Stored data entries
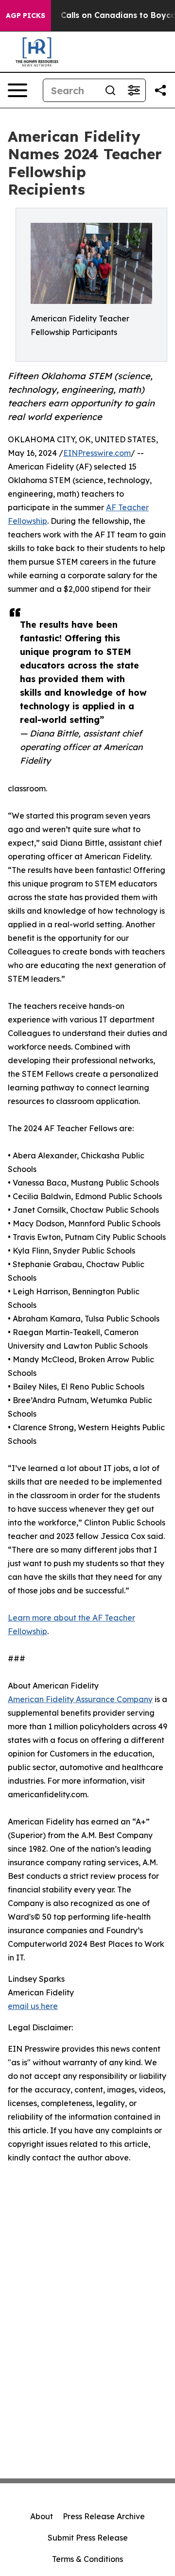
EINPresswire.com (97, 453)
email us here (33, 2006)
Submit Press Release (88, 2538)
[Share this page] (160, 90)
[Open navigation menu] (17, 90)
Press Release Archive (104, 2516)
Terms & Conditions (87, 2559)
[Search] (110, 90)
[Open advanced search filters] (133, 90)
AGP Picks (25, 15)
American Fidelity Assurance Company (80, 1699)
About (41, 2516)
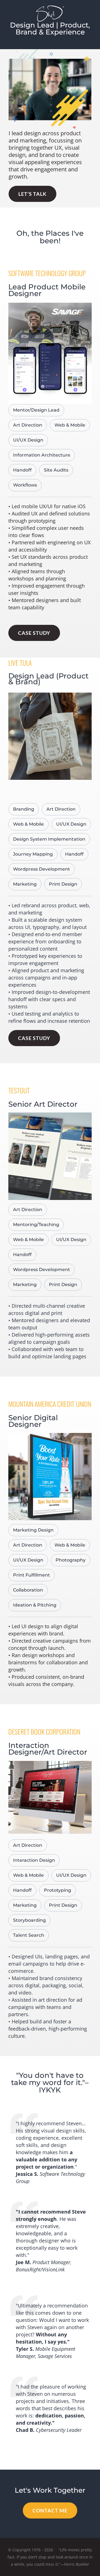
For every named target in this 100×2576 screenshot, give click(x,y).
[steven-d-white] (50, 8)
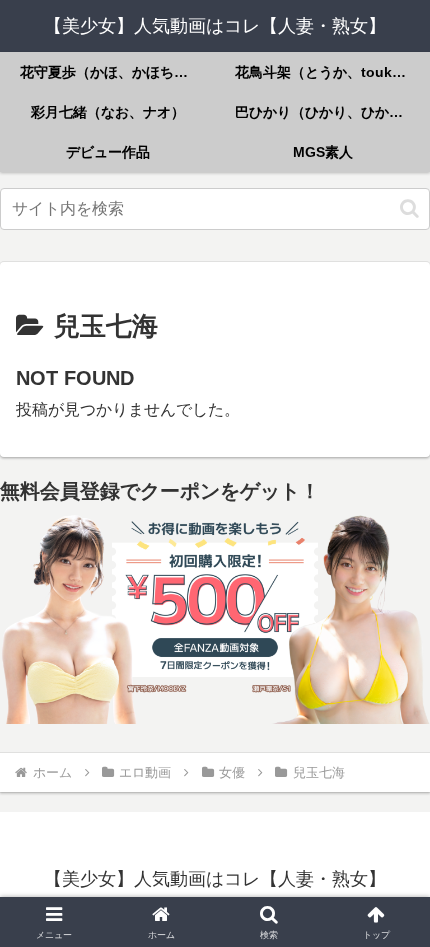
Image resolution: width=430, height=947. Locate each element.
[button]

▸ WORK TASK
What the answer needs is every record above, exactly as written, and no pictures.

▸ ANSWER SPACE
EINPresswire.com (97, 453)
email us here (33, 2006)
Submit Press Release (88, 2538)
[Share this page] (160, 90)
[Open navigation menu] (17, 90)
Press Release Archive (104, 2516)
Terms & Conditions (87, 2559)
[Search] (110, 90)
[Open advanced search filters] (133, 90)
AGP Picks (25, 15)
American Fidelity Assurance Company (80, 1699)
About (41, 2516)
For every named target in this 100×2576 screenshot, give click(x,y).
[steven-d-white] (50, 8)
Image resolution: width=430, height=947. Locate each element.
[button]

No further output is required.